Minggu, 30 Desember 2012

Korporasi Di Tahun 2013

Sejak Undang-Undang ( UU ) No.31 Tahun 1999 tentang Pemberantasan Tindak Pidana Korupsi disahkan Presiden 16 Agustus 1999, sangat sedikit korporasi yang dijadikan subyek tindak pidana korupsi. Institusi penegak hukum lebih fokus menjerat perorangan, baik pejabat maupun swasta sebagai pelaku tindak pidana korupsi.
Satu perkara yang menjerat korporasi adalah dugaan korupsi PT Giri Jaladhi Wana dalam proyek pembangunan Pasar Sentra Antasari yang disidik Kejaksaan Negeri Banjarmasin. Dalam putusan yang telah berkekuatan tetap, PT Giri dihukum membayar Rp1,3 miliar dan hukuman tambahan penutupan sementara selama 6 bulan.
Padahal, Pasal 20 UU No.31 Tahun 1999 mengatur mengenai pengenaan tindak pidana korupsi terhadap korporasi.
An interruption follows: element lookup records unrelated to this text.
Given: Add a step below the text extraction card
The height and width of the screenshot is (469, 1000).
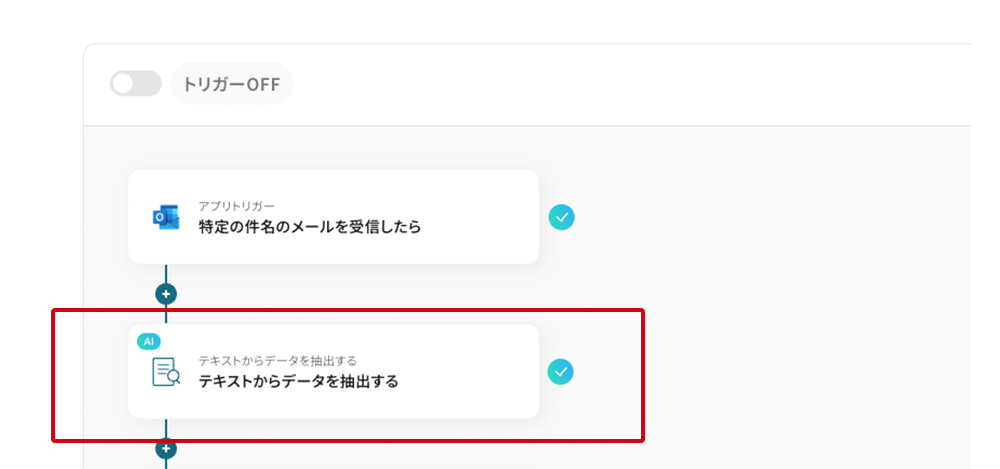Looking at the screenshot, I should click(x=166, y=449).
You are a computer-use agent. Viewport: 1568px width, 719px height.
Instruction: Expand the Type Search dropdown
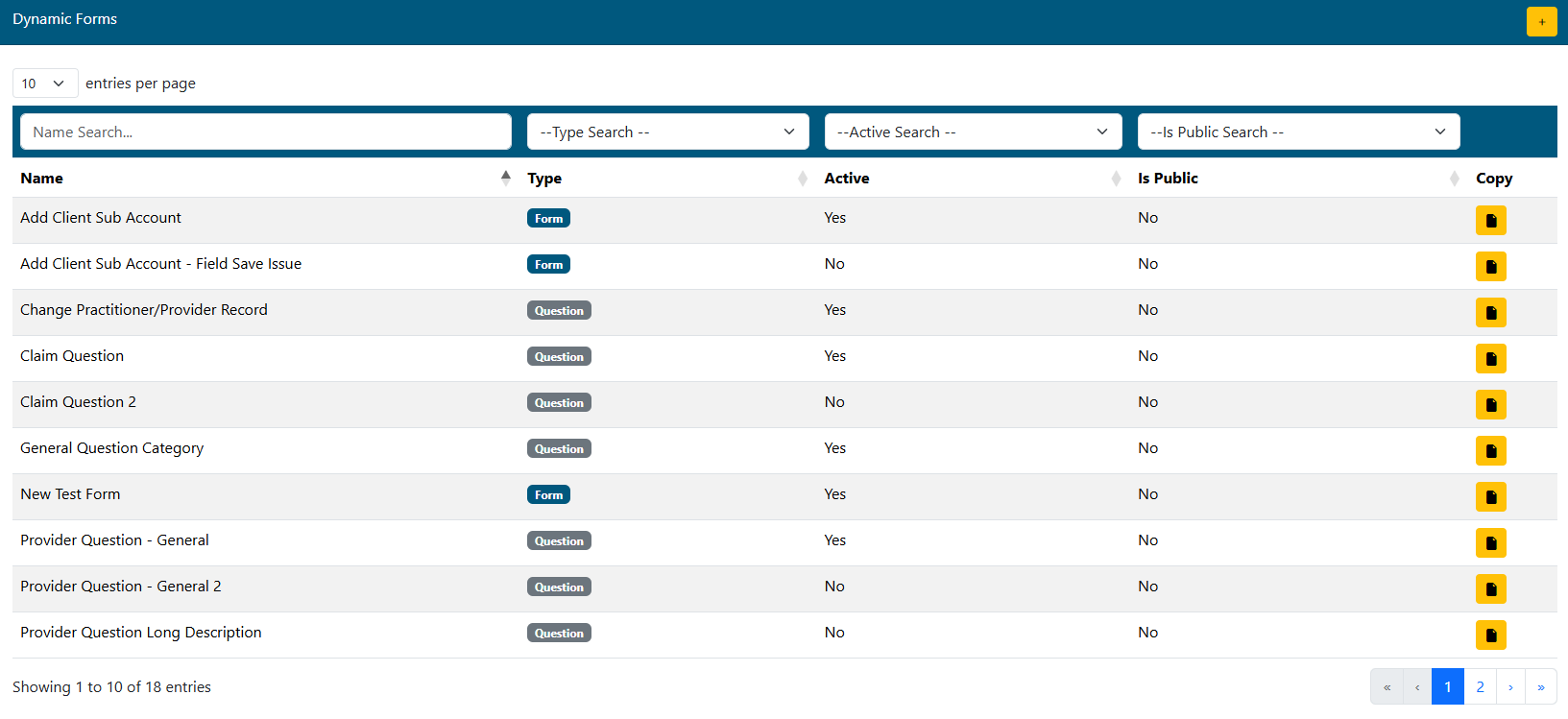[667, 132]
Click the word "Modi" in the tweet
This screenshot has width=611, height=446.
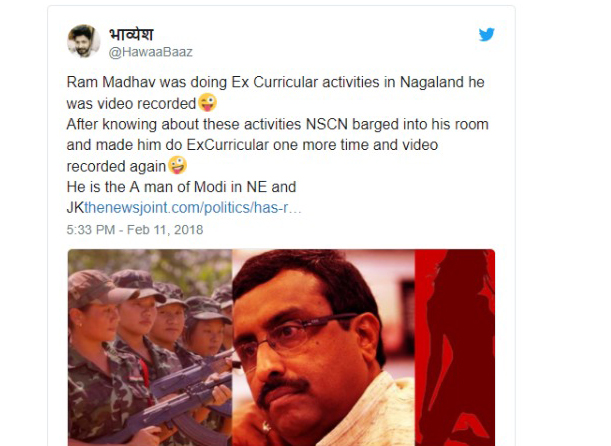(210, 187)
Dalam ketentuan Pasal 20 ayat (1), jika tindak pidana korupsi dilakukan atas nama korporasi, maka tuntutan dan penjatuhan pidana dapat dilakukan terhadap korporasi dan/atau pengurusnya.

Kemudian, dalam ketentuan Pasal 20 ayat (7), pidana pokok yang dapat dijatuhkan terhadap korporasi hanya pidana denda dengan ketentuan maksimal pidana ditambah sepertiga. Berdasarkan ketentuan ini, Kejaksaan Agung tahun 2013 korporasi akan dijerat dengan tindak pidana korupsi.

Hal itu sejalan dengan UU No.7 Tahun 2006 tentang Pengesahan United Nations Convention against Corruption (UNCAC) 2003 yang lebih menekankan pengembalian keuangan negara, ketimbang pemenjaraan. Selain itu, UNCAC lebih menekankan upaya preventif, Indonesia sebagai anggota Perserkatan Bangsa-Bangsa dan sebagai negara yang sudah meratifikasi UNCAC, mau tidak mau, suka tidak suka, baik dari tataran legislasi, perundang-undangan, penanganan tindak pidana korupsi harus mengacu pada UNCAC tersebut.